Hofjes van liefdadigheid

De vereniging van arm en rijk in stadsjuwelen

Auteurs

  • Willemijn Wilms Floet TU Delft, Architecture and the Built Environment

DOI:

https://doi.org/10.7480/dash.01.4522

Samenvatting

Een hof is een architectonische eenheid van bebouwing rondom een (autoluw) plein (Van Dale – Groot woordenboek der Nederlandse taal)

Door de jaren heen is de hof in Nederland regelmatig naar voren geschoven als model van verstedelijking.1 Zo bestempelt de architect Mels Meijers in 1916 hofjes van liefdadigheid als het enige Hollandse voorbeeld van ‘blokbouw’ voor de opgave van de massawoningbouw die voortkwam uit de Woningwet van 1901. Hij voorspelt dat hofbebouwing als typologie ‘een nieuwe toepassing gaat vinden’.

Ook in de hedendaagse woningbouwarchitectuur staat de hof in de belangstelling. Je kunt daarvoor het economische argument van hoge dichtheden in binnenstedelijke situaties aandragen, maar er zijn ook andere overwegingen. Hoven bieden een semi-openbare, besloten woonomgeving, waarin de auto buiten beeld is. De sociale veiligheid die in de typologie besloten ligt, maakt de hof voor een vergrijzend en individualiserend Nederland steeds aantrekkelijker. De recente belangstelling van architecten en ontwikkelaars voor de architectonische representativiteit van de woonomgeving is ook een mogelijke reden voor de herwaardering van de hof.

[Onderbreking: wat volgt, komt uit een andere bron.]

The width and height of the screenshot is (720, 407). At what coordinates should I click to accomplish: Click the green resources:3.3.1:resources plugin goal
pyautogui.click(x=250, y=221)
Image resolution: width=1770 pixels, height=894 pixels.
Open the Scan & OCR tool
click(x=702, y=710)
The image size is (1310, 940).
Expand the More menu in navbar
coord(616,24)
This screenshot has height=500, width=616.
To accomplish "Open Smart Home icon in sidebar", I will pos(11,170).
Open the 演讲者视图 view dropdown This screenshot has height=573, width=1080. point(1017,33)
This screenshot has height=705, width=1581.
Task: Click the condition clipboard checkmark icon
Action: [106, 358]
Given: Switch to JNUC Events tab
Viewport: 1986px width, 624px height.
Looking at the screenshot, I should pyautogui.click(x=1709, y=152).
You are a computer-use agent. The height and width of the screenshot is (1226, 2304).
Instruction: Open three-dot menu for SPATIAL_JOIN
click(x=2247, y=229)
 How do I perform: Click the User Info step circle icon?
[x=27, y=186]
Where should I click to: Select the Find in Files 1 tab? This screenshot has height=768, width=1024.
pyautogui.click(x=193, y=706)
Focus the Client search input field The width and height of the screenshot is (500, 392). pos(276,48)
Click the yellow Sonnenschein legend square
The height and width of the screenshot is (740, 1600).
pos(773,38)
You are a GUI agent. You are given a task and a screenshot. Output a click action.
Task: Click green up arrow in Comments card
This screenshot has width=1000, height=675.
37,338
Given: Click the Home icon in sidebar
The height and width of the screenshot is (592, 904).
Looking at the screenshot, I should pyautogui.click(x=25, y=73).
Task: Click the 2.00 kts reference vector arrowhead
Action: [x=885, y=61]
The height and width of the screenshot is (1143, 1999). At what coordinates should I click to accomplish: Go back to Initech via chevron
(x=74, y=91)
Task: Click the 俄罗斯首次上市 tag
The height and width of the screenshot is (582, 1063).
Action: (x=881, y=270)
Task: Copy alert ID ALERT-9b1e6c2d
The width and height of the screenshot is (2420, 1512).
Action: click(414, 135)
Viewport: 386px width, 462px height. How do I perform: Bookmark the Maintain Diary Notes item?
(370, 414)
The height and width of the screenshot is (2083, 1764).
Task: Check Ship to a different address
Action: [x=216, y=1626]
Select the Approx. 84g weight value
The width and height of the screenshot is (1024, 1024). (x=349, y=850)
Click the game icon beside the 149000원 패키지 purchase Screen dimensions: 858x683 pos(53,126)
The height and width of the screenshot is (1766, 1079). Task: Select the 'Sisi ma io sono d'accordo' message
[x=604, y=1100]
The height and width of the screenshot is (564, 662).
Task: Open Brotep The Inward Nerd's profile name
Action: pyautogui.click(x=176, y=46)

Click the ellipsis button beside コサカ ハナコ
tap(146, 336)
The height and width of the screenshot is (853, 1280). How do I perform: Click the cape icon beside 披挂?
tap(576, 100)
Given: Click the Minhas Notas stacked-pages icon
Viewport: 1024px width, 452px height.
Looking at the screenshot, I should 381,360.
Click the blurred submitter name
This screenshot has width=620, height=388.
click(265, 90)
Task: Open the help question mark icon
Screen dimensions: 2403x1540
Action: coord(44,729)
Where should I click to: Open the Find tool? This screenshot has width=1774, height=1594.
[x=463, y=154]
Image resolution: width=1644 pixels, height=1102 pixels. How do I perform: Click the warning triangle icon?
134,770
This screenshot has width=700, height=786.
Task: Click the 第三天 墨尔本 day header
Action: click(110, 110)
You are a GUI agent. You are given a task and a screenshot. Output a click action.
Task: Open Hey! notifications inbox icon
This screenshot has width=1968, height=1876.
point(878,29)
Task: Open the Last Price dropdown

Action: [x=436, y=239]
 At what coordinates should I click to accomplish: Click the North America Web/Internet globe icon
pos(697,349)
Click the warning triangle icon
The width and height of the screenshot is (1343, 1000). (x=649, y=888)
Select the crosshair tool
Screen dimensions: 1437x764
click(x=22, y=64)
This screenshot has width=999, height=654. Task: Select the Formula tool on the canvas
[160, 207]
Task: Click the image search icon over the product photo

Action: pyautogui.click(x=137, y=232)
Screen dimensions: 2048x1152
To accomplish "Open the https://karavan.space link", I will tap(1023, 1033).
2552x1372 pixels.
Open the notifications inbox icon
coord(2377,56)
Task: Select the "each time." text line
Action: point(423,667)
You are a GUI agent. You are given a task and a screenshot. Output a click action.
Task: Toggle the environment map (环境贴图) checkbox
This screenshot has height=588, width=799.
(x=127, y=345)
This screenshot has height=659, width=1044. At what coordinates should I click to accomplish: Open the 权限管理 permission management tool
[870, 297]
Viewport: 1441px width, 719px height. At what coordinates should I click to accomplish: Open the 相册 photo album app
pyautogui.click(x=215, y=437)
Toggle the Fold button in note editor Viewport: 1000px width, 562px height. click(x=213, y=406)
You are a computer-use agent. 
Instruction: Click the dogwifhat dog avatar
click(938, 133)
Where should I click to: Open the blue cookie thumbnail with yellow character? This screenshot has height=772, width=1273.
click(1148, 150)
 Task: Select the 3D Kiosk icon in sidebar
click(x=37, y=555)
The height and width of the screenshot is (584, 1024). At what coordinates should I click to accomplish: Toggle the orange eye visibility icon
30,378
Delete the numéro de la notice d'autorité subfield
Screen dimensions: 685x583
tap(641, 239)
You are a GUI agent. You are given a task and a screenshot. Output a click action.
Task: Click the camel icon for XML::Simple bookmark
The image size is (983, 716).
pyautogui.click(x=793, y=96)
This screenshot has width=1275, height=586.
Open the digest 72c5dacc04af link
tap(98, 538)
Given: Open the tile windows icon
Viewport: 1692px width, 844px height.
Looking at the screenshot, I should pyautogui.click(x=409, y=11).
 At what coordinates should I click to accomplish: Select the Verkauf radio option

Hofjes van liefdadigheid staan bekend als een typisch Hollands fenomeen. Deze particuliere vorm van armenhuisvesting bestaat sinds de 14e eeuw en komt tot bloei in de (Gouden) 17e en 18e eeuw. Amsterdam, Leiden en Haarlem tellen er de meeste, maar ze zijn van Groningen tot Maastricht te vinden.

Bijzondere eigenschap van de hofjes van liefdadigheid is dat armenhuisvesting gepaard ging met de representatie van de stichter. Rijke lieden uit hogere burgerlijke kringen, zonder erfgenamen, besloten al bij leven hun kapitaal na te laten aan een nieuw te bouwen hofje, waar arme bejaarden (meestal vrouwen) kosteloos konden wonen. De meeste hofjes dragen de naam van de stichter, wiens naam zo voortleeft en wiens reputatie tot uitdrukking kon worden gebracht in de architectonische verschijning. De ‘eenvoudigste’ hofjes liggen verstopt op binnenterreinen en zijn vanaf de straat slechts via een onopvallend poortje toegankelijk. De ‘rijkste’ hofjes manifesteren zich als statige panden langs de gracht.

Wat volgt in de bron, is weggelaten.